[Data entries]
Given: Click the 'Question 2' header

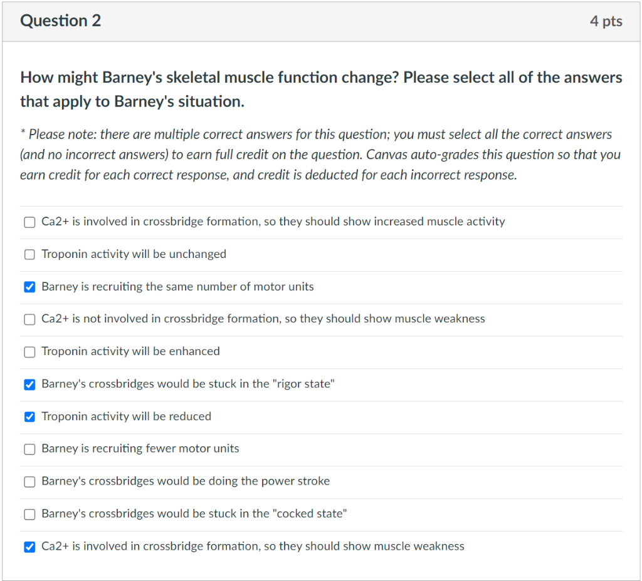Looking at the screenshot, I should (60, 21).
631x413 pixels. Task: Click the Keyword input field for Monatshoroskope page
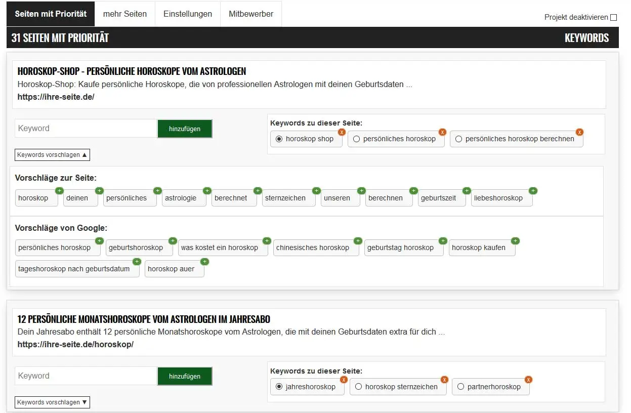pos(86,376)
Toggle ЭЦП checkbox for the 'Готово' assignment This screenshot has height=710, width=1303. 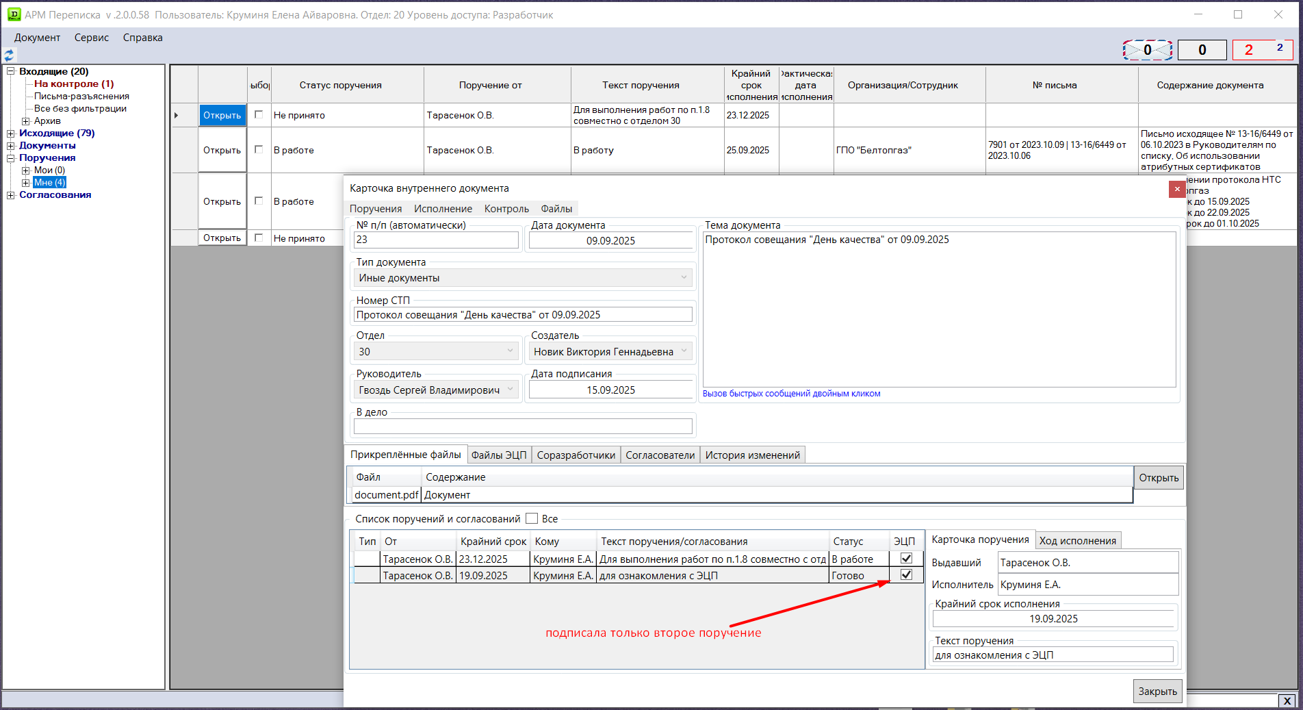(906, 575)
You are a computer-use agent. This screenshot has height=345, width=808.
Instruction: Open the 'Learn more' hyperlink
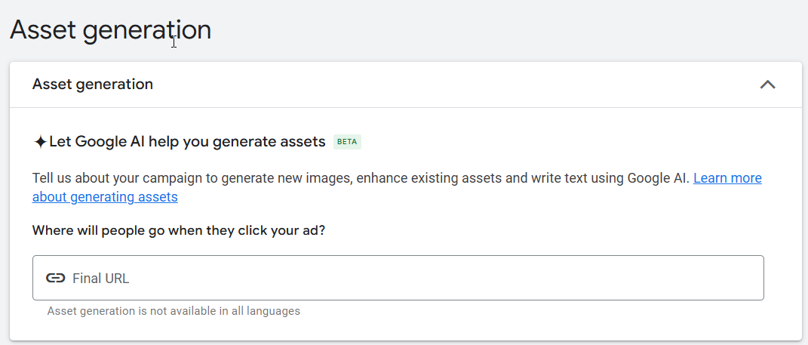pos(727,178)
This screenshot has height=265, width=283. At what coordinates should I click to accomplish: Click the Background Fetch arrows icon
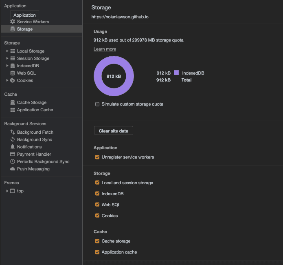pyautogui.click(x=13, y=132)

**Requirements**
Copy the lines from the one containing "You are a computer-use" through the end of the items, changing "screenshot" to "image" and keeping everything else the same. Leave the pictures out.

**Full solution**
You are a computer-use agent. This image has height=345, width=808.
Instruction: Open the 'Learn more' hyperlink
pos(727,178)
This image has height=265, width=283. At what coordinates should I click to accomplish: Click the Background Fetch arrows icon
pyautogui.click(x=13, y=132)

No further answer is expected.